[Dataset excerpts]
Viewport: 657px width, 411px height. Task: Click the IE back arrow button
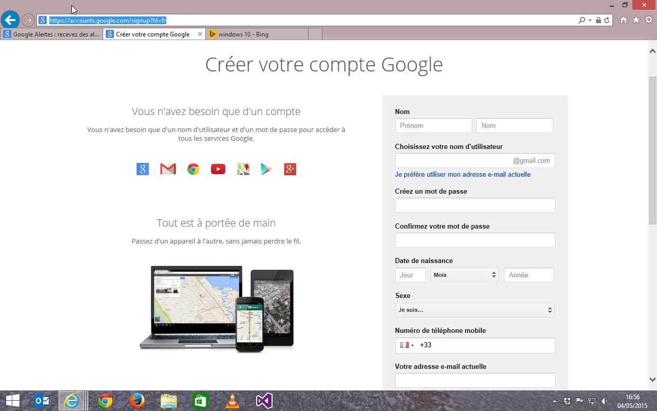[10, 20]
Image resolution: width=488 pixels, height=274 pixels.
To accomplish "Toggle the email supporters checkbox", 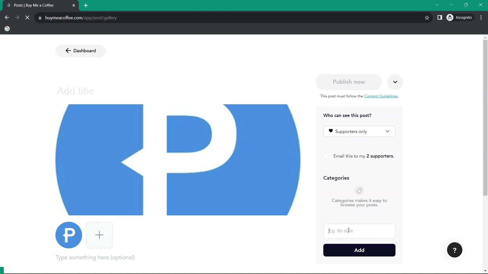I will click(326, 156).
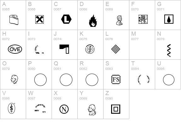Click the empty cell for letter M
Viewport: 181px width, 133px height.
pyautogui.click(x=142, y=45)
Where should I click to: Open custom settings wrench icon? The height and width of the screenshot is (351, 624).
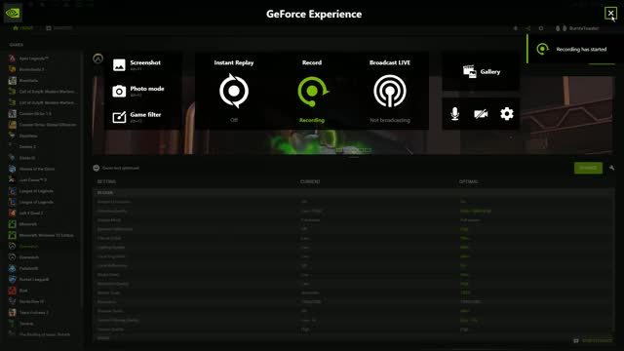point(611,168)
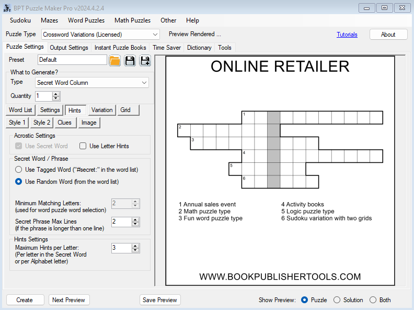Image resolution: width=414 pixels, height=310 pixels.
Task: Click the BPT app icon in title bar
Action: (7, 7)
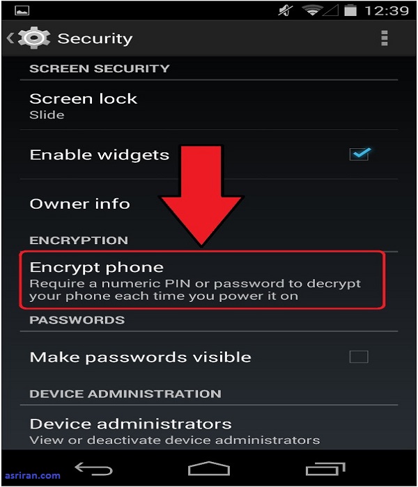Open the Owner info setting

coord(80,204)

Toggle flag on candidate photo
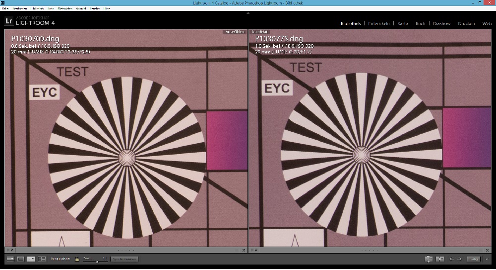coord(252,250)
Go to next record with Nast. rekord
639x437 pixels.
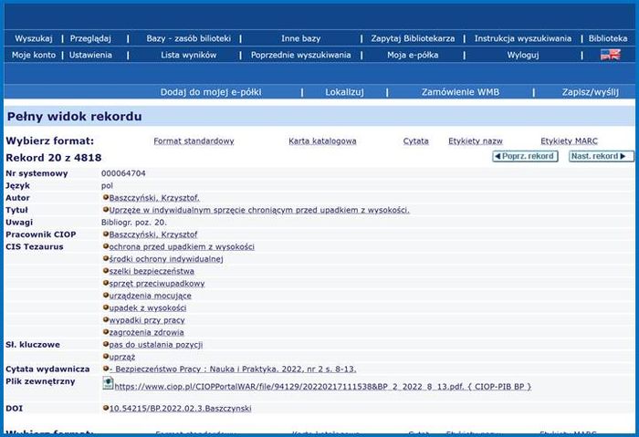pyautogui.click(x=601, y=157)
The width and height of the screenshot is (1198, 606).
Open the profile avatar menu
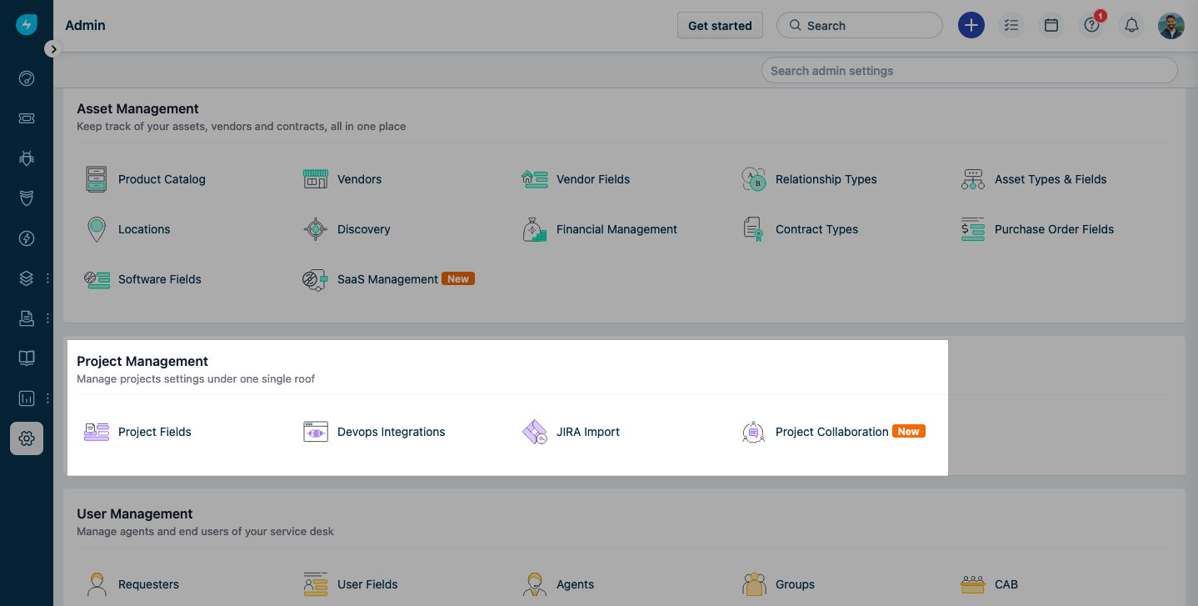point(1171,25)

TASK TO COMPLETE: What should be set down is every line from the opening of the records through the line that contains "Image resolution: width=488", exactly, with pictures left out.

THE COMPLETED TASK:
Viewport: 657px width, 411px height. Task: Click the IE back arrow button
[10, 20]
Image resolution: width=488 pixels, height=274 pixels.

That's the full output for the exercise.